Engineering experts have reassured the cruise industry that a similar Baltimore catastrophe is unlikely to cripple the world-famous Sydney Harbour Bridge.

This is because there are no pylons on the harbour bridge and all vessels are accompanied by a pilot or tugboats to keep them in the correct shipping lane.

The experts were commenting after it was revealed a cruise ship, MS Borealis operated by Fred. Olsen Cruise Lines lost power in Sydney Harbour after the ship left White Bay Cruise Terminal, passing under the Harbour Bridge last month. About 50 minutes later, the ship suffered a blackout while navigating the waters near South Head.

MS Borealis drifted for “one mile… under pilotage”, according to a Sydney Morning Herald report. The ship “anchored off the heads for several hours” before power was restored.

The iconic Sydney Harbour Bridge serves as one of Sydney's  most popular landmarks and tourist attractions.
The iconic Sydney Harbour Bridge

What happened to MS Borealis

A Fred. Olsen Cruise Lines spokesman told the SMH: “Shortly after leaving Sydney, Australia, at 11:50 pm on 28th February, our ship Borealis lost power for a short amount of time.

“Our on-board technical team worked hard to establish the cause and restored all systems quickly. The ship returned to full operational power and continued its onward world cruise itinerary as planned.”

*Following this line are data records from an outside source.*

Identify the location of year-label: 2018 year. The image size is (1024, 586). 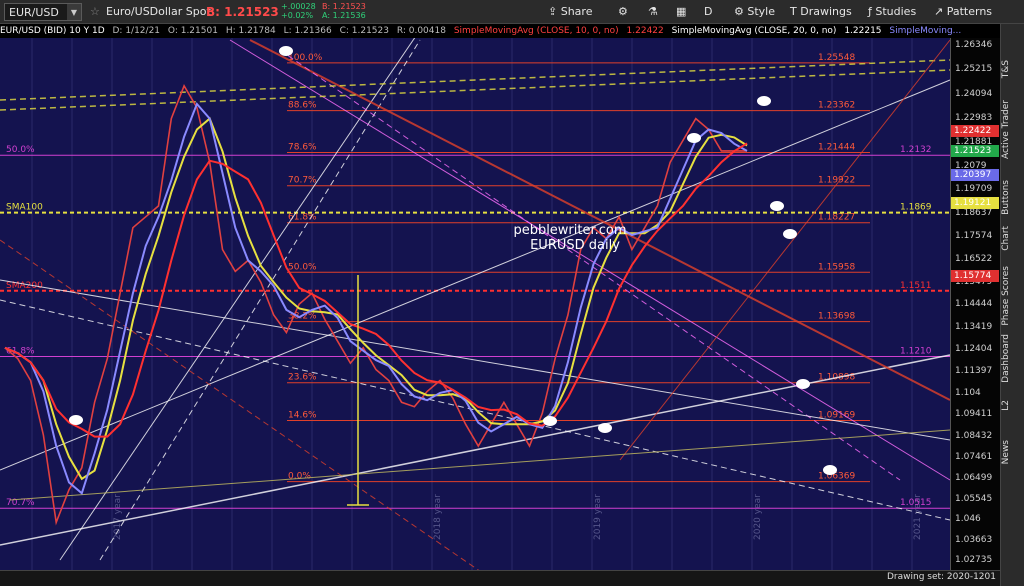
(438, 517).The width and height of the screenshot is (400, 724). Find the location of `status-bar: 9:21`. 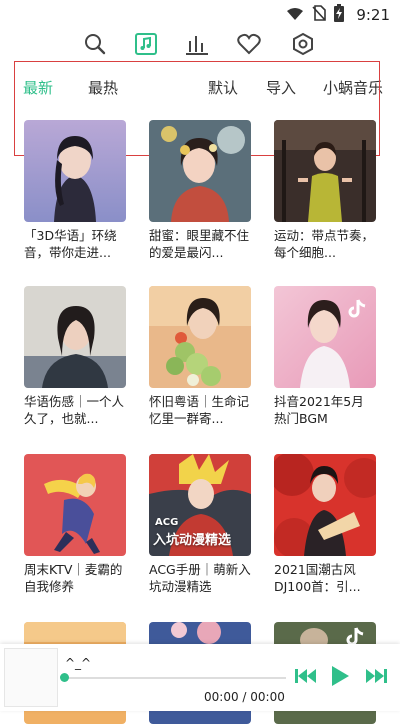

status-bar: 9:21 is located at coordinates (200, 15).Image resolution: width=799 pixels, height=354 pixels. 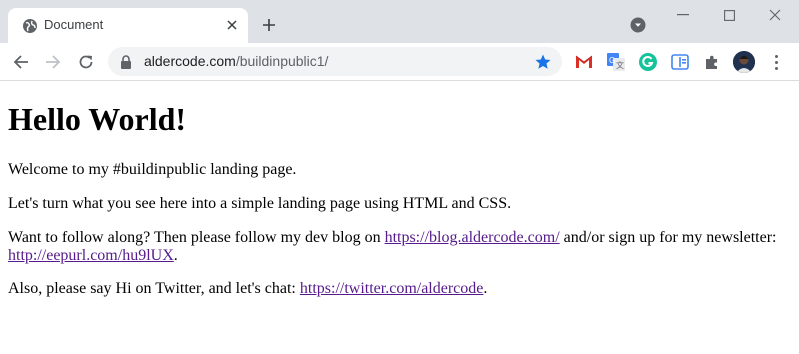 I want to click on page-heading: Hello World!, so click(x=98, y=119).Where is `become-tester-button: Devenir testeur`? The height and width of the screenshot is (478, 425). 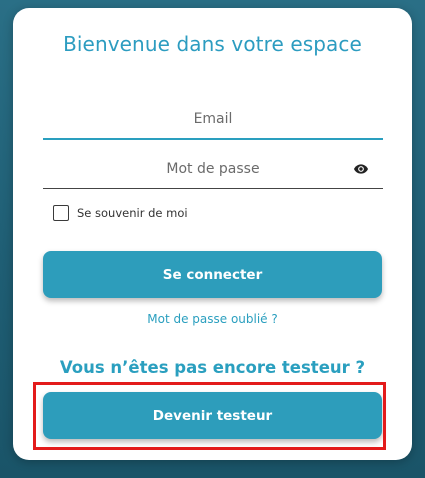
become-tester-button: Devenir testeur is located at coordinates (212, 416).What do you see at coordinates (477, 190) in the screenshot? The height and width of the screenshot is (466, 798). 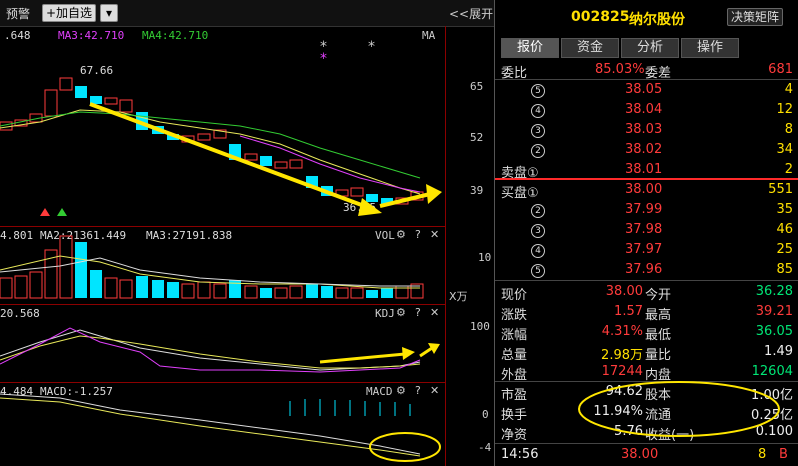 I see `price-tick-39: 39` at bounding box center [477, 190].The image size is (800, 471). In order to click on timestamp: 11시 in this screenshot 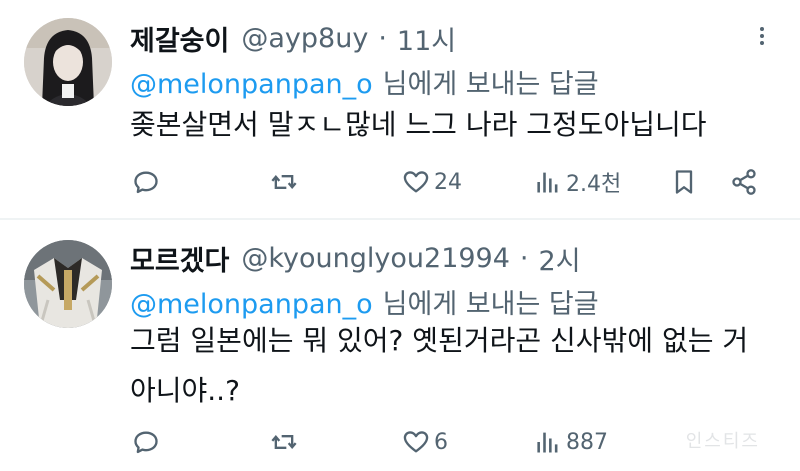, I will do `click(426, 38)`.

A power failure crippled the Singapore-flagged container ship MS Dali when it left the Port of Baltimore two days ago, causing it to lose control and collide with a support pylon of the 2.6km Francis Scott Key Bridge. The whole bridge collapsed within minutes, into the chilly Patapsco River. Six bridge maintenance workers plunged into the river, now presumed dead.

The ship was not accompanied by a tug boat to guide it out of the harbour.

Why the Sydney Harbour Bridge is pretty safe

In Sydney Harbour, cruise ships, tankers and container ships must have at least one tug boat or pilot to help guide and manoeuvre the vessel until it reaches the open sea.

Professor Wije Ariyaratne, NSW director of bridges and structures from 2000 to 2019, told the SMH that any ship headed for the Harbour Bridge pylons would probably run aground before inflicting any damage.

University of Sydney engineering expert Tim Wilkinson also said a similar Baltimore accident was unlikely to happen in Sydney.

This is because the Sydney Harbour Bridge does not have pylons in the harbour. Moreover, Australia requires pilots or tugboats to keep vessels in the correct shipping lane while moving through the harbour’s waters.